### WHAT THIS TASK INVOLVES
From the records, return each line that has the word "right" in it.
------ TASK DATA
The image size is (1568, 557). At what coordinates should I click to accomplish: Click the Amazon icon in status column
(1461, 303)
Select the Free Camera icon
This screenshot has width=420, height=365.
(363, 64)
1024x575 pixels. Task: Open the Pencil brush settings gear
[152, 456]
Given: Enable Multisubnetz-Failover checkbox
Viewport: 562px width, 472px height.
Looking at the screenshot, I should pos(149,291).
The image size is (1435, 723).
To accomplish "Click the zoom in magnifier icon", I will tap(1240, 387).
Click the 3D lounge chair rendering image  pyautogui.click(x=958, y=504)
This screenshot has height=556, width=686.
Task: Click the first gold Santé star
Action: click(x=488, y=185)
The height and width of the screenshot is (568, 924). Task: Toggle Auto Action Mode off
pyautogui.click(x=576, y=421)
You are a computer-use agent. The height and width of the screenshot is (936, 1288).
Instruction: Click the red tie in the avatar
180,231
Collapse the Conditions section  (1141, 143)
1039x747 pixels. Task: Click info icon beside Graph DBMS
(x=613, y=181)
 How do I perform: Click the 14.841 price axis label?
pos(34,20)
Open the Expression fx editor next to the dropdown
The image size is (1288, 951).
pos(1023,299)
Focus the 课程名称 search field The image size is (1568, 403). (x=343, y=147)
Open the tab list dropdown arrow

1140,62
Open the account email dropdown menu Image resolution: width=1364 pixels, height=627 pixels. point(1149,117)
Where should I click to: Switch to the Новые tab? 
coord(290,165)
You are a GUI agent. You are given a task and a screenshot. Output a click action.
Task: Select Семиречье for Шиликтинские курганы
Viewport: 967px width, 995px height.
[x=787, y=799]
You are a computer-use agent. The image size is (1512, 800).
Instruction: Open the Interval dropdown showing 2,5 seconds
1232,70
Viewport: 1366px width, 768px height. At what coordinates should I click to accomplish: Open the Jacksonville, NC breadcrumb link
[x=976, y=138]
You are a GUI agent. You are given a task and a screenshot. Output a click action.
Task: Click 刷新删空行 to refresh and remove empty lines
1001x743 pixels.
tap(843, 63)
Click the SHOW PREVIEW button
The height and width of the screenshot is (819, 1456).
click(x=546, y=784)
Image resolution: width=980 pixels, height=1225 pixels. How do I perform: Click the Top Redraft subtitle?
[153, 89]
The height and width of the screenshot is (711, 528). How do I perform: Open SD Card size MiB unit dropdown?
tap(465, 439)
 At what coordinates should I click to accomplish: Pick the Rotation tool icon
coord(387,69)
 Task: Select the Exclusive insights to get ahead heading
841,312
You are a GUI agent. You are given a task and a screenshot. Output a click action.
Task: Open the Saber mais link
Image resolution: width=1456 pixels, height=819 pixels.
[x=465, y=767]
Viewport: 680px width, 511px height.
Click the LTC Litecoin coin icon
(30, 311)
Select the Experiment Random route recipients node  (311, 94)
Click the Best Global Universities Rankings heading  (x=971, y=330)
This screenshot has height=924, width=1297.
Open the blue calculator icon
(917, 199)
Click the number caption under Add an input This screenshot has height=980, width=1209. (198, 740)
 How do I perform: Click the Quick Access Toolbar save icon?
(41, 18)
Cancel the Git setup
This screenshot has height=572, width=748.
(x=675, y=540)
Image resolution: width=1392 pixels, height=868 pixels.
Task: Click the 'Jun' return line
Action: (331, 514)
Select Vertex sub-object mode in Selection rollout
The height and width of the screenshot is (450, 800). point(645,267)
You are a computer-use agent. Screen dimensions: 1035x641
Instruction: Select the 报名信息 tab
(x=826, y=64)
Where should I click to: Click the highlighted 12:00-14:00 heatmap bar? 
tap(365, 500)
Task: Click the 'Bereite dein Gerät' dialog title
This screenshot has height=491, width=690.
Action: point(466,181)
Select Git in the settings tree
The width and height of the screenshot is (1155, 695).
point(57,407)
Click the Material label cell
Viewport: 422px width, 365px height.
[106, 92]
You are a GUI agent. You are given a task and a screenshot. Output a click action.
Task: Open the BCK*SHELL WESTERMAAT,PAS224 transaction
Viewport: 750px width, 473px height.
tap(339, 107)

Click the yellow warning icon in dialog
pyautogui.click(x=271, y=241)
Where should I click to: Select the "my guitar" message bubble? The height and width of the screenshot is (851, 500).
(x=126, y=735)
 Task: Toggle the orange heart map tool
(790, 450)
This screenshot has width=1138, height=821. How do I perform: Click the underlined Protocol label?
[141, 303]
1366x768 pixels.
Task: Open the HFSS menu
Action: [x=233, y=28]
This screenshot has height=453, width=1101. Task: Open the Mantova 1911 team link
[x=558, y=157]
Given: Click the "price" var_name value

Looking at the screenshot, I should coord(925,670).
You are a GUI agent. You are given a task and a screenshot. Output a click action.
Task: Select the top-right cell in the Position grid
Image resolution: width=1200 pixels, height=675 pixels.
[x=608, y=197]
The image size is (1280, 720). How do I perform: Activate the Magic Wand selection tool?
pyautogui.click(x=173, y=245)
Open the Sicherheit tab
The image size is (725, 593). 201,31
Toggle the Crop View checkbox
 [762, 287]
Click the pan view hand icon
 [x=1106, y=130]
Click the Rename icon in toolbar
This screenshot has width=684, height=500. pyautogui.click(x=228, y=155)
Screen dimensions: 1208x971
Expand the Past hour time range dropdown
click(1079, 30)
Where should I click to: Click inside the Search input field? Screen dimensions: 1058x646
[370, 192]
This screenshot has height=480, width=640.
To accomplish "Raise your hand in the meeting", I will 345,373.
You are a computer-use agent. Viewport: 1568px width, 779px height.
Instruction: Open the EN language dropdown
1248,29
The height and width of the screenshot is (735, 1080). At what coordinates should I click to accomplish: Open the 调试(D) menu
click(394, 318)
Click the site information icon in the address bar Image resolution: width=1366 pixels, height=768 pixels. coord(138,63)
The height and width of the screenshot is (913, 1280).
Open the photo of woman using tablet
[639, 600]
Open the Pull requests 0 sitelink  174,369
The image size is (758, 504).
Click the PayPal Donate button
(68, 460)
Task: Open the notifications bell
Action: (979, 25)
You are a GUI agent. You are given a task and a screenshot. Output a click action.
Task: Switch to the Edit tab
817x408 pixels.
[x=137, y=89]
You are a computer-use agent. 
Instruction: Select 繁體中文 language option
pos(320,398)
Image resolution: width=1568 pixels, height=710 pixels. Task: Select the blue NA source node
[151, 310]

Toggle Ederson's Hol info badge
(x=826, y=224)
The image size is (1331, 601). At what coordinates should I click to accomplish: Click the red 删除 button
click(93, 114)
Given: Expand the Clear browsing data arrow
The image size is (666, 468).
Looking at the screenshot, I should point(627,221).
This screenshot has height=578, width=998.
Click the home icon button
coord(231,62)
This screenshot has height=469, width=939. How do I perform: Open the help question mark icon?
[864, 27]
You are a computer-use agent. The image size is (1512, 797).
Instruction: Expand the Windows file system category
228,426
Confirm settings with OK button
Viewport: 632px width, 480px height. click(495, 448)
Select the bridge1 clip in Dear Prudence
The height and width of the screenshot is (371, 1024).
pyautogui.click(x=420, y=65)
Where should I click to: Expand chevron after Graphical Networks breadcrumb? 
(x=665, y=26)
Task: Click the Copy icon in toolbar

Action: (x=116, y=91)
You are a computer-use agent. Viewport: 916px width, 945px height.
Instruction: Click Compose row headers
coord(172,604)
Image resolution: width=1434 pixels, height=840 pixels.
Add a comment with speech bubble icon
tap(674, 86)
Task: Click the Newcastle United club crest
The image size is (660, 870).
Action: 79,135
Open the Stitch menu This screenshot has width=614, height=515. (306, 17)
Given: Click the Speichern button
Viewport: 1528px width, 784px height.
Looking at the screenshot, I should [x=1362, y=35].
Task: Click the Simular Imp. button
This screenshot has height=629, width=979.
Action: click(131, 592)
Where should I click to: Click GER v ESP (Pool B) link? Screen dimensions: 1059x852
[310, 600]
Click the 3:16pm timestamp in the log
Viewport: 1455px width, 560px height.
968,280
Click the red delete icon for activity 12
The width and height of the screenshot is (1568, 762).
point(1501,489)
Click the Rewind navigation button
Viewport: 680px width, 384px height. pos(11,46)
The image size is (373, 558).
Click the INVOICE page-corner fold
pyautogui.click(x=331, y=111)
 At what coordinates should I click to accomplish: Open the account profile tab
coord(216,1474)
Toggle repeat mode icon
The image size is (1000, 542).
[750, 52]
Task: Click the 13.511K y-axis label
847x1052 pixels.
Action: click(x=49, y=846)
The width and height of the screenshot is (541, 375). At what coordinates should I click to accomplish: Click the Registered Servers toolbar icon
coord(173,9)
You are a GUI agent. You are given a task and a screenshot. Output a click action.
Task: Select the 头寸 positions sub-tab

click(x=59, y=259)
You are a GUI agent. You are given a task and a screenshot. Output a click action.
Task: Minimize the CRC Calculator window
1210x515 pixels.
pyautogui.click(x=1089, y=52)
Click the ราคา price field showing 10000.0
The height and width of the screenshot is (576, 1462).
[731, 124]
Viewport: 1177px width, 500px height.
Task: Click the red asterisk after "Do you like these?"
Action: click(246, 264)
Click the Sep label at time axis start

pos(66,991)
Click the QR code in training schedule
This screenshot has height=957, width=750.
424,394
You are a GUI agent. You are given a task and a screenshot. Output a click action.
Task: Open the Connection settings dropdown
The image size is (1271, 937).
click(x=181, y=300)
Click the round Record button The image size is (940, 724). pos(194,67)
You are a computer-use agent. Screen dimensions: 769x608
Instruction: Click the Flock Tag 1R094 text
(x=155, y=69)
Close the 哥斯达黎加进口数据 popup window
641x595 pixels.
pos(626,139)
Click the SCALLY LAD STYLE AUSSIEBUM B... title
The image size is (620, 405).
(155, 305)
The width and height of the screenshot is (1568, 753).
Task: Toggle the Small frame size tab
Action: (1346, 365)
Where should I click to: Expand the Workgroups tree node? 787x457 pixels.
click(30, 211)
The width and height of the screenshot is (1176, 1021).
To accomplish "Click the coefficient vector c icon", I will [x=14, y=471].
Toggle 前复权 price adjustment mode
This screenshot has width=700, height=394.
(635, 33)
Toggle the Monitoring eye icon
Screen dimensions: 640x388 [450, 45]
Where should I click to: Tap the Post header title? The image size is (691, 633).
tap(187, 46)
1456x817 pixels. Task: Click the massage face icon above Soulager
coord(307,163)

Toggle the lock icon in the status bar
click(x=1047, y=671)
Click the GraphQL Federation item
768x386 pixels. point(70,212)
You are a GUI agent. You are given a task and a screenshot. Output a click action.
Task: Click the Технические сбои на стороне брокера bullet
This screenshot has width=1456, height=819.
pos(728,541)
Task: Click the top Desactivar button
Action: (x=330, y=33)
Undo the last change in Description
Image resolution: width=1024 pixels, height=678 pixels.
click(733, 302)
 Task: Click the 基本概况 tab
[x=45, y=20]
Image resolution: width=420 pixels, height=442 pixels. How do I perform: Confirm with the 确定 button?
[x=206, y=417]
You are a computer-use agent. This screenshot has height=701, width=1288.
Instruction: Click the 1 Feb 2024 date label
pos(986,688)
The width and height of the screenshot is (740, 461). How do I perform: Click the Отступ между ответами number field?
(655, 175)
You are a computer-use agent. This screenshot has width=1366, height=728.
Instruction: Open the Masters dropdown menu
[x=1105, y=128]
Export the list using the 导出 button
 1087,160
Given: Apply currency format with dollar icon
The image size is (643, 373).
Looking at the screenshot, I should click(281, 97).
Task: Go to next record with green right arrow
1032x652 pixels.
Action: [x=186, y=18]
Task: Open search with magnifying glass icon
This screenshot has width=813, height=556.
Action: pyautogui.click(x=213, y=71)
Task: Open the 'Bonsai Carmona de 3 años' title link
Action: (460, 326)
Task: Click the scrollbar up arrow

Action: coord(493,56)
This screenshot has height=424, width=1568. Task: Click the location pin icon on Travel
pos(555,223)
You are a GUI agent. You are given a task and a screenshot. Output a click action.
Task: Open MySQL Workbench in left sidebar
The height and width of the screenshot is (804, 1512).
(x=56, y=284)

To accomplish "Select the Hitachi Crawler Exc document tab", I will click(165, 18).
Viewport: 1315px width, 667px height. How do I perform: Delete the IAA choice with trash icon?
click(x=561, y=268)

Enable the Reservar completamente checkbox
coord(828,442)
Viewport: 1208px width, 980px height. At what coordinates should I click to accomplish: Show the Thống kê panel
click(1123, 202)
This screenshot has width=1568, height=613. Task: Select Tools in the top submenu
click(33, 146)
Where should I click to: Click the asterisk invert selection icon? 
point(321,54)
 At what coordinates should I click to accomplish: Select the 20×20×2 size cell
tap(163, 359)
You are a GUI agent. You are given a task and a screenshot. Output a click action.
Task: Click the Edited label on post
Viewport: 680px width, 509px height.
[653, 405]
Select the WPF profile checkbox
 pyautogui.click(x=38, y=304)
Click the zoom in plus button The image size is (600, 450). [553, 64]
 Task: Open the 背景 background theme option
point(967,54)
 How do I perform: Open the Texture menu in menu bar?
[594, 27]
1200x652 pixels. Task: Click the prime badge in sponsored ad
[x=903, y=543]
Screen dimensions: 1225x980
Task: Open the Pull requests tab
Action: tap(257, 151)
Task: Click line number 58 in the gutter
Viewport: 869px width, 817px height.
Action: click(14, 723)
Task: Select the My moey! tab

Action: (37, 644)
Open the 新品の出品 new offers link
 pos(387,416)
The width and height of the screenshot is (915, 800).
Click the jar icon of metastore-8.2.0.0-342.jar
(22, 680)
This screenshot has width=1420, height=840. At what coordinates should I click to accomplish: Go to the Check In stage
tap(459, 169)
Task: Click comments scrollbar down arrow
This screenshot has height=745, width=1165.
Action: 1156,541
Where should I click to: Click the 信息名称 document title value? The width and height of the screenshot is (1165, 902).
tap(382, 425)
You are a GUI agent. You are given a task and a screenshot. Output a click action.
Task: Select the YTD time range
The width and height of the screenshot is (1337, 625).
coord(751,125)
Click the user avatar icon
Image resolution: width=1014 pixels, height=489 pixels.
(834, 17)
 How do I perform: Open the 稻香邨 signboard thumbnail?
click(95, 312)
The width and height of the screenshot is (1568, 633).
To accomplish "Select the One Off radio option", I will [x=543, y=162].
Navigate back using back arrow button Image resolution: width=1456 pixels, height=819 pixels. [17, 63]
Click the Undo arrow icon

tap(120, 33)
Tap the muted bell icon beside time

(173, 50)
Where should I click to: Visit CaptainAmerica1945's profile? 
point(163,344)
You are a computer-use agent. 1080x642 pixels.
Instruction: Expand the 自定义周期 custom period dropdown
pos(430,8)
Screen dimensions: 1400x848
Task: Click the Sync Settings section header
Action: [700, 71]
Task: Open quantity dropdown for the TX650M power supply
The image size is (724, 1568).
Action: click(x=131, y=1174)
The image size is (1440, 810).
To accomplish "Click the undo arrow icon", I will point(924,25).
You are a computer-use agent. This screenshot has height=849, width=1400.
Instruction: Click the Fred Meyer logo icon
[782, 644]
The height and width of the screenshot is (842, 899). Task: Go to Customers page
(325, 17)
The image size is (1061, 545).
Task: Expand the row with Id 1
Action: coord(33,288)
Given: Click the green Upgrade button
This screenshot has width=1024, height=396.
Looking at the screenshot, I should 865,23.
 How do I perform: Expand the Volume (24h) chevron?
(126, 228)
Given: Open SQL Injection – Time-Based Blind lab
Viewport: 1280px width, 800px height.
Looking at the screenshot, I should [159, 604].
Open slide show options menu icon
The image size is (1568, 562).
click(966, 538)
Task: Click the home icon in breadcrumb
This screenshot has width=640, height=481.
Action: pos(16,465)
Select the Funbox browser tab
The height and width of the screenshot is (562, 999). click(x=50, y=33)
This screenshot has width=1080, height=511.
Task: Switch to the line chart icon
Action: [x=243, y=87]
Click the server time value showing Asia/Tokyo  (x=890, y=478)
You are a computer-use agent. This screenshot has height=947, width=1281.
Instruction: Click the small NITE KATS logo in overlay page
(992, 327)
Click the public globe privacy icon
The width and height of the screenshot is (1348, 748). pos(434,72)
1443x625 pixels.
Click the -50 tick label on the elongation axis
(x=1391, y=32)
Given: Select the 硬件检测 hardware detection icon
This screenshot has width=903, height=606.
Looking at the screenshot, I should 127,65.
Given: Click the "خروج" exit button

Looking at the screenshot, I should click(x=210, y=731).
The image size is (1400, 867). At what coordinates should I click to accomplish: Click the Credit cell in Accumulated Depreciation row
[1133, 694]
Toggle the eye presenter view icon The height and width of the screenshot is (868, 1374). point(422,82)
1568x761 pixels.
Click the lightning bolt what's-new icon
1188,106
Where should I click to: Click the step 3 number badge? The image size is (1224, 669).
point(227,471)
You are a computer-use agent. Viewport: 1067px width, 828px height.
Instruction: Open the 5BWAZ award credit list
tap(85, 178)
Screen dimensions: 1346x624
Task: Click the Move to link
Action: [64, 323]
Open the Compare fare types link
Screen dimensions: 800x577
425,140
------------
### ANSWER SECTION
Task: Select the top-right cell in the Position grid
Task: Go to next record with green right arrow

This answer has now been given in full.